May 13: 0-for-1. Trout had the day off. He pinch hit in the seventh and struck out, stayed in the game for defense, and in the ninth inning, he fielded a ball off the wall. As the potential tying run raced home, he threw to his cutoff man, who threw out the runner at home, preserving an Angels victory. It's difficult to decide how to assign value to the three defenders involved in that play, but the conclusion WAR draws is that Trout gets at least some of it. And so, on a scheduled day off, he raised his WAR to a 14.2-WAR pace.

There are home runs, too. There are three-hit games. But this hasn't been a flash-bang season. It's not 73 homers, it's not a Triple Crown, it probably won't even be a Gold Glove. It's marginal gains in every facet of the game. It's a strikeout rate that gets better every year, a walk rate that gets better every year, power that gets better every year, control of the strike zone that gets better every year, even speed and defense that, against the odds, seem to be getting better. It's everything played almost to perfection. Mike Trout is to every other inner-circle baseball superstar what Babe Ruth's 1923 season was to Babe Ruth's discography: the best and somehow also easy to overlook.

WAR is the perfect stat for Ruth's 1923 season.
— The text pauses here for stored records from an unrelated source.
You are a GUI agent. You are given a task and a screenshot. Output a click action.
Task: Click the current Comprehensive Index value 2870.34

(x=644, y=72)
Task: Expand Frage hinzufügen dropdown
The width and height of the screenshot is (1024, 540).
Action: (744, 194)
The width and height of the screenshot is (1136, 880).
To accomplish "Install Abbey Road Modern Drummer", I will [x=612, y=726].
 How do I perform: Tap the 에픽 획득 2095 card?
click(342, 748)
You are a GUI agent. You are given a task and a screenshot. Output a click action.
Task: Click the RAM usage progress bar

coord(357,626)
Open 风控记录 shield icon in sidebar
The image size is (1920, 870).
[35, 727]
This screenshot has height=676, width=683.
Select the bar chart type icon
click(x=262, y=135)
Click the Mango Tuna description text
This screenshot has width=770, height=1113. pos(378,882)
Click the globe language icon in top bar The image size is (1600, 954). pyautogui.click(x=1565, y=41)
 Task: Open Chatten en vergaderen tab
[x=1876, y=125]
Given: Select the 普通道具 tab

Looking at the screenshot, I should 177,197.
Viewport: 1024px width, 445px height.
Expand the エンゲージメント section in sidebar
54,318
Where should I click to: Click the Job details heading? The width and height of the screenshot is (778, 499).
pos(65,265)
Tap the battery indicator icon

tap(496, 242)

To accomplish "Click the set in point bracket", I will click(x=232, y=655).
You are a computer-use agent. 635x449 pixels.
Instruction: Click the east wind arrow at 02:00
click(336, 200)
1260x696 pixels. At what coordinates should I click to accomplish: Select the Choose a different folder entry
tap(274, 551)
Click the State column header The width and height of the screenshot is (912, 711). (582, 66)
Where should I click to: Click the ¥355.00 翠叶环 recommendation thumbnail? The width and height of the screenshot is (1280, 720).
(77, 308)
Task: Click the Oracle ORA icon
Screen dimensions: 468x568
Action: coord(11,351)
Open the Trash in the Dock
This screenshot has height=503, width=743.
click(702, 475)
It allows us to understand something we can't so easily imagine, like we can imagine 60 home runs. WAR turns the (relatively) mundane -- scores of walks, an extra play made in the outfield every three weeks, good health, a handful of extra singles and doubles -- into a record. That's what makes WAR perfect for Trout.

But Trout is also perfect for WAR. After all, it can be hard to feel confident about what that 14.1 WAR meant for Ruth: How could that have been better than 60 home runs? We don't have to have any such doubts about Trout. We can see him, we can intuit him, we can break him down every day, and what almost all of us know is he's the greatest player in the world by a mile. The most convincing thing you can say about WAR is Trout leads the league in it every year. How do you design a more perfect stat than that?

All stats through Sunday, unless noted. All WAR figures refer to Baseball-Reference's model.